- _Study questions_
• 1. Answer these questions about the passage on troubleshooting:
(a) What does the passage name as the first step in any trouble shooting?
(b) What comparison does it use for seeing things that "blend in" from familiarity?
(c) In the car keys case, what two places are checked first?
• 2. Transcribe the passage on troubleshooting between "Everyone has to" and "do you know?", inclusive.
• 3. Pick up the passage on troubleshooting after its last sentence and keep writing it.

- _Extract provided_
Everyone has to do trouble shooting, whether they are housewives or mechanical engineers. Trouble shooting is a process and generally can be learned although some people have a natural ability bordering on nearly psychic in level.
The process of trouble shooting takes you from the known, to the unknown. The first step in any trouble shooting, solving a math problem, or, figuring out why a space probe is malfunctioning over a million miles away. The first step is to make a list, either an actual list or a mental list. For example the classic problem, where are my car keys? What do you know?
- I had my keys last night when I got home
- I don’t have my keys now
- I checked my key bowl, they weren’t there
Next, you need to determine what has changed in the environment. Sometimes leaving the familiar for a while then returning allows you to see things that “blend in” from familiarity. This is similar to a writer not being able to see the misspellings or missing words until they put the article away and look at it the next day. Again, making a list either on paper or in your mind helps you crystallize the changes.
- The table has several newspaper sections on it
- I was very tired, my pants are on the floor from last night
First, check the differences, in the above case look through the papers on the table, and check the pants pockets. In this case it is a no go. Let’s move on to round two, think again, what was different than normal?

Data items

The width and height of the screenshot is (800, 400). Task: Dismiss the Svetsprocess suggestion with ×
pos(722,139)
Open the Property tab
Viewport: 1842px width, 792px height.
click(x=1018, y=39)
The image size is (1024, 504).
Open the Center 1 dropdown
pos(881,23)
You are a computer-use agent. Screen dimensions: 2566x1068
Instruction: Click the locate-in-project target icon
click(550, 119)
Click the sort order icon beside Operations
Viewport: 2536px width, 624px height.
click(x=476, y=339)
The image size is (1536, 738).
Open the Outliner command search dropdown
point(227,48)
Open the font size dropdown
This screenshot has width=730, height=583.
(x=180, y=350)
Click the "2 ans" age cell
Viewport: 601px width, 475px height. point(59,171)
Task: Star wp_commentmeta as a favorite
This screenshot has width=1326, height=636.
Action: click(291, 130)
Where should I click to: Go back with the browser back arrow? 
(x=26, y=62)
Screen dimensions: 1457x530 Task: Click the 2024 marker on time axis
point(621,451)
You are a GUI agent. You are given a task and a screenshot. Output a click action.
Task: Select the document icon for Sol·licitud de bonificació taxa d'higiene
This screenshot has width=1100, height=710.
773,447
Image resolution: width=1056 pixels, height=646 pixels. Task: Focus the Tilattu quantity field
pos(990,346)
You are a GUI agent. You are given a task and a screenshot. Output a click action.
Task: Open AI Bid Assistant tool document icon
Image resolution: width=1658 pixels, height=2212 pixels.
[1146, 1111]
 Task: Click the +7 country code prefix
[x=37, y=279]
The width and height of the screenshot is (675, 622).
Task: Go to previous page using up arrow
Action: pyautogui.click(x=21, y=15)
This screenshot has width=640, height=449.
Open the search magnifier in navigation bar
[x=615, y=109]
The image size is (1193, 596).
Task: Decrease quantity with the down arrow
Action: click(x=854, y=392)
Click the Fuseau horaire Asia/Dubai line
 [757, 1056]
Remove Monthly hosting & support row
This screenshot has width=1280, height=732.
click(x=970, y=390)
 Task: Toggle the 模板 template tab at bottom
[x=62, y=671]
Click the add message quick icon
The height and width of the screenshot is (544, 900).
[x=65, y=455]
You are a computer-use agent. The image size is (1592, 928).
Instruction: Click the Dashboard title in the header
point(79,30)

- _Outputs for the tasks_
• 1.
(a) Making a list, either an actual list or a mental list.
(b) A writer who can't see the misspellings or missing words until they put the article away and look at it the next day.
(c) The newspaper sections on the table and the pants pockets.

• 2.
Everyone has to do trouble shooting, whether they are housewives or mechanical engineers. Trouble shooting is a process and generally can be learned although some people have a natural ability bordering on nearly psychic in level.
The process of trouble shooting takes you from the known, to the unknown. The first step in any trouble shooting, solving a math problem, or, figuring out why a space probe is malfunctioning over a million miles away. The first step is to make a list, either an actual list or a mental list. For example the classic problem, where are my car keys? What do you know?

• 3.
- I was wearing a jacket because of the recent cold snap
Ok, check the jacket pockets, again no go. Ok, so we have determined that the differences in the environment were not a factor. Next, we should re-trace the actions up to the loss of the keys. So the last time I had them was at the car when I got out last night. So I went down to the car and looked in the window (the doors were locked) no keys in the ignition. I followed the path up to the house, viola! The keys were still in the door…like I said I was tired…oops, I was also carrying a bunch of stuff, something that I should have listed on the changes in the environment list.
Perhaps this was a simplistic example, it becomes more problematic when you deal with complex systems. Complex systems have power cords, connections and internal subcomponents, think about the computer you use. The computer is an electric device that has a cord and plug and may have multiple external components (printer, monitor, keyboard, mouse, network connection) as well as internal components (video cards, Ethernet cards (called NICs) and maybe fibre channel cards (called HBAs). In a complex system the steps are the same:
- Define what you know
- Determine changes since conditions were stable
- Isolate each change (back it out) to see if it caused the failure or problem
Step 1 in an electrical system also involves making sure things are as they should be, by this I mean:
- Check power supply, is the system plugged in (on both ends) is the power supply working?
- Are all the cables tight/plugged in properly?
- Are all the internal cards seated properly with good contact?
You would be surprised how many problems are solved at step 1! Oh, also add is the on/off interface to the on position (are the switches in the right position?)
Step 2 requires usually talking to the user of the system (if it isn’t you!) and as shown on the TV show House (about a cantankerous Doctor who uses differential diagnosis to cure people) everyone lies! People will insist that nothing has changed, but usually if you keep pushing they will admit they added a new program, changed a NIC or HBA or monkeyed with settings (switches or software.)
Step 3 happens if indeed something was changed, if so, get the system back as close as possible to the configuration where it worked, then apply the changes one at a time to determine what caused the problem.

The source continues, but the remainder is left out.